◆ Exercise material ◆
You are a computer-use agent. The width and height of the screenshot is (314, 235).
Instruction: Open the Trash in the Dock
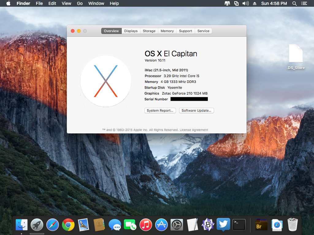tap(293, 225)

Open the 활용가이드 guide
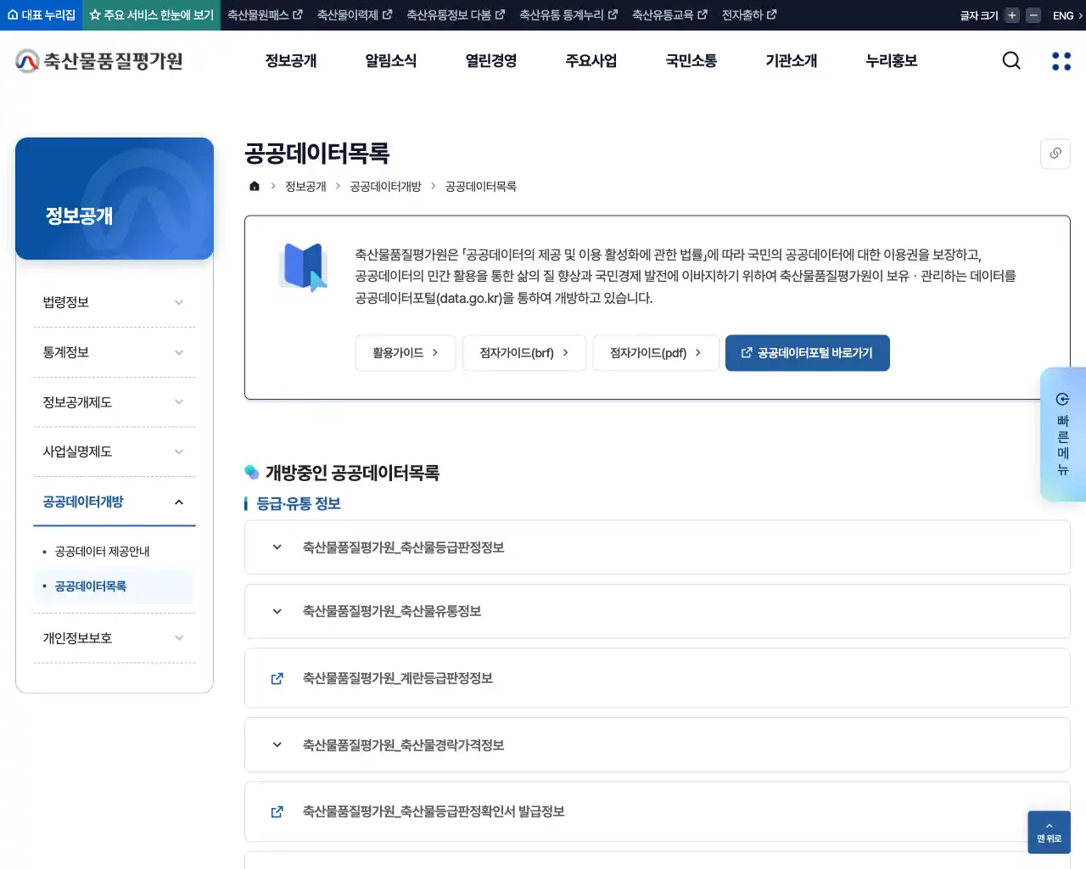tap(405, 353)
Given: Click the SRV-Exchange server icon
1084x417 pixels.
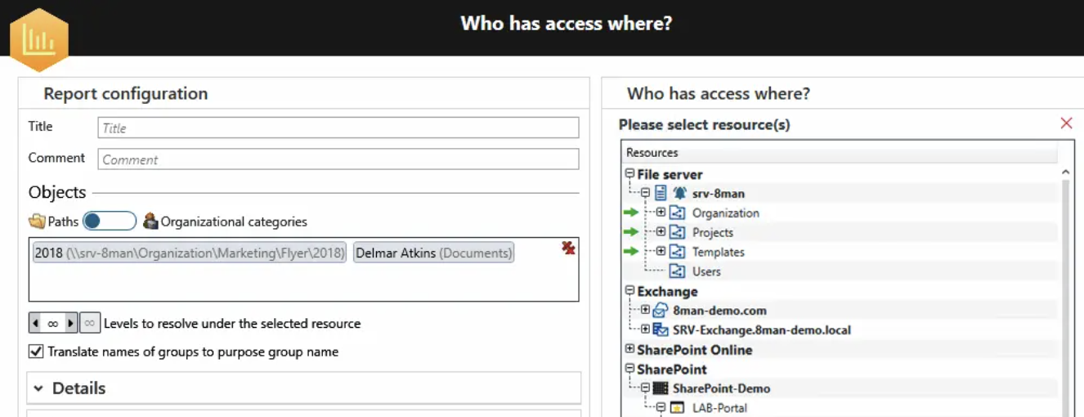Looking at the screenshot, I should point(661,330).
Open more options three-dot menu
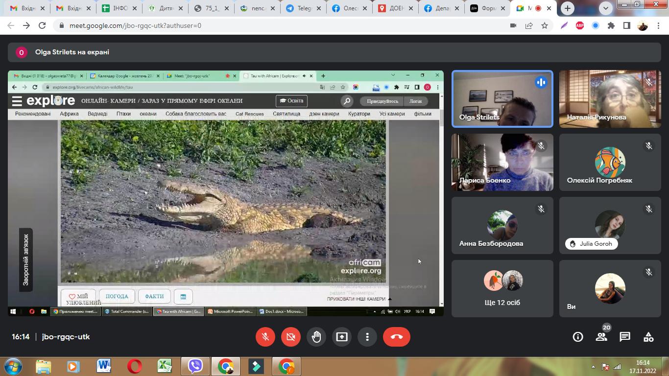The height and width of the screenshot is (376, 669). [367, 337]
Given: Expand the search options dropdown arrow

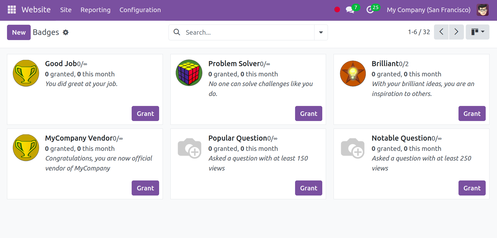Looking at the screenshot, I should pyautogui.click(x=321, y=33).
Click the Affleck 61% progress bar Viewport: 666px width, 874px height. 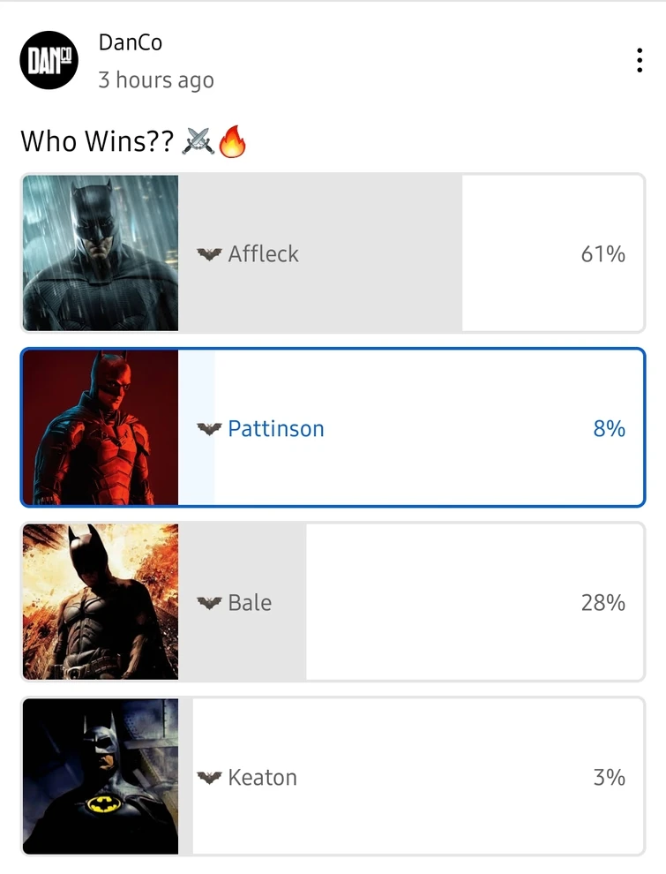click(x=318, y=253)
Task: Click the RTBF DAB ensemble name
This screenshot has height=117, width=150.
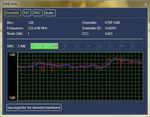Action: [112, 23]
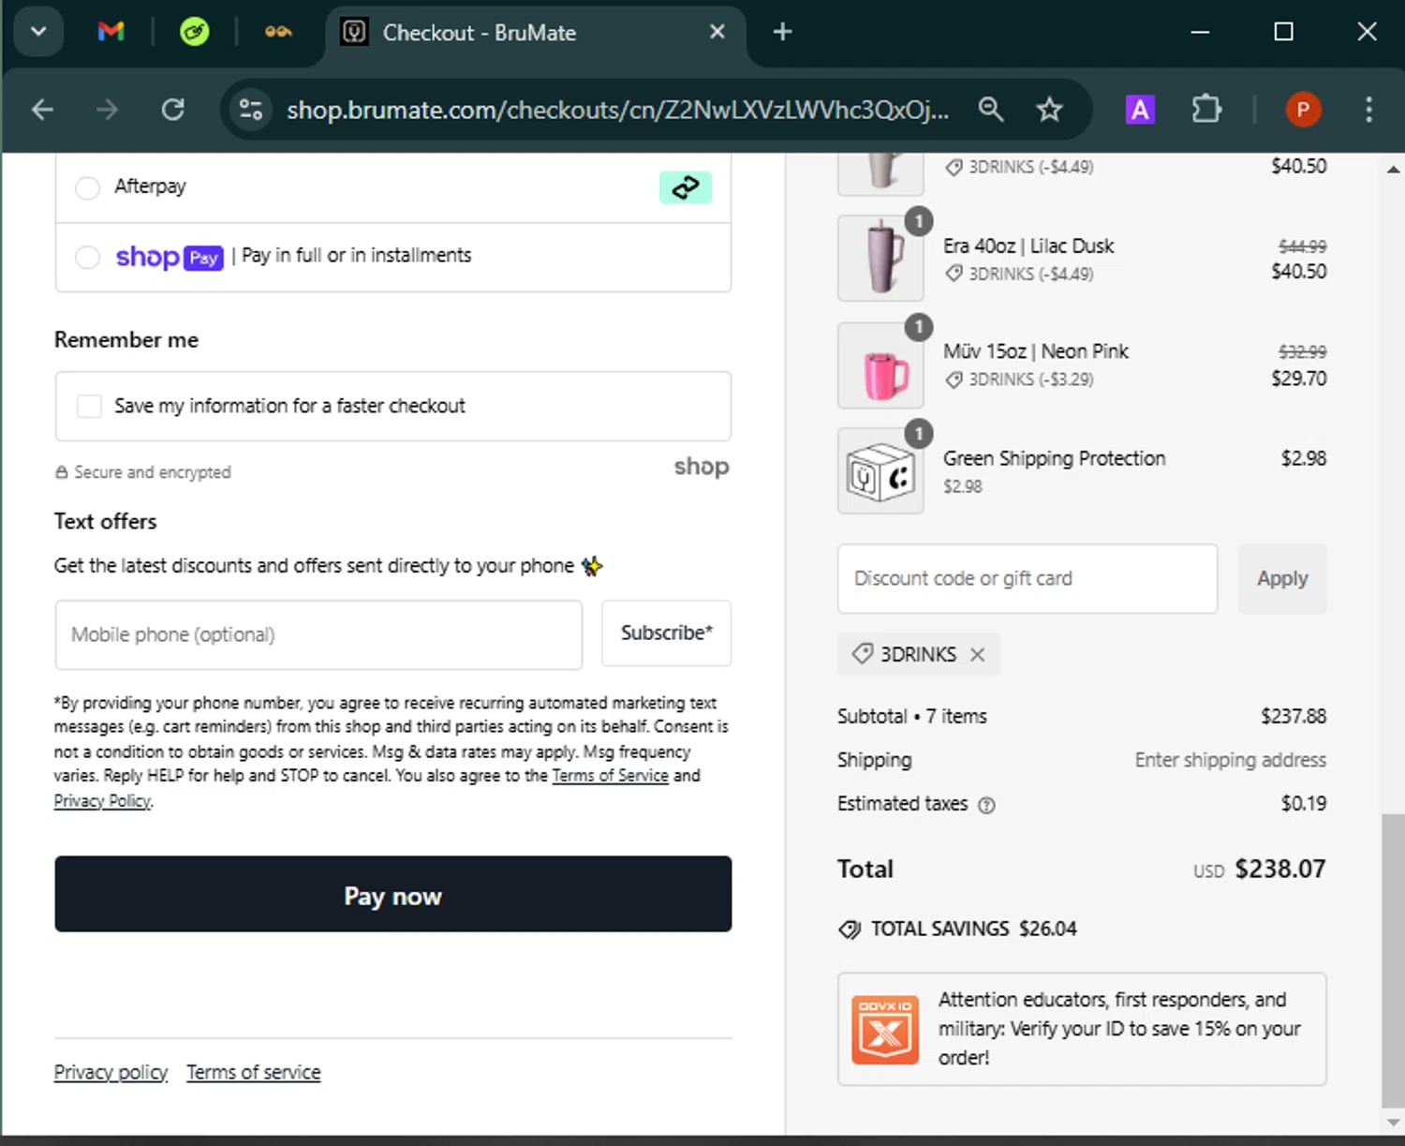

◆ Exercise details ◆
Give back exactly the lines from the line with "Task: Click the RTBF DAB ensemble name" through the final line of the entries above, and keep pictures out of the copy.

◆ Completed task ◆
Task: Click the RTBF DAB ensemble name
This screenshot has height=117, width=150.
Action: [112, 23]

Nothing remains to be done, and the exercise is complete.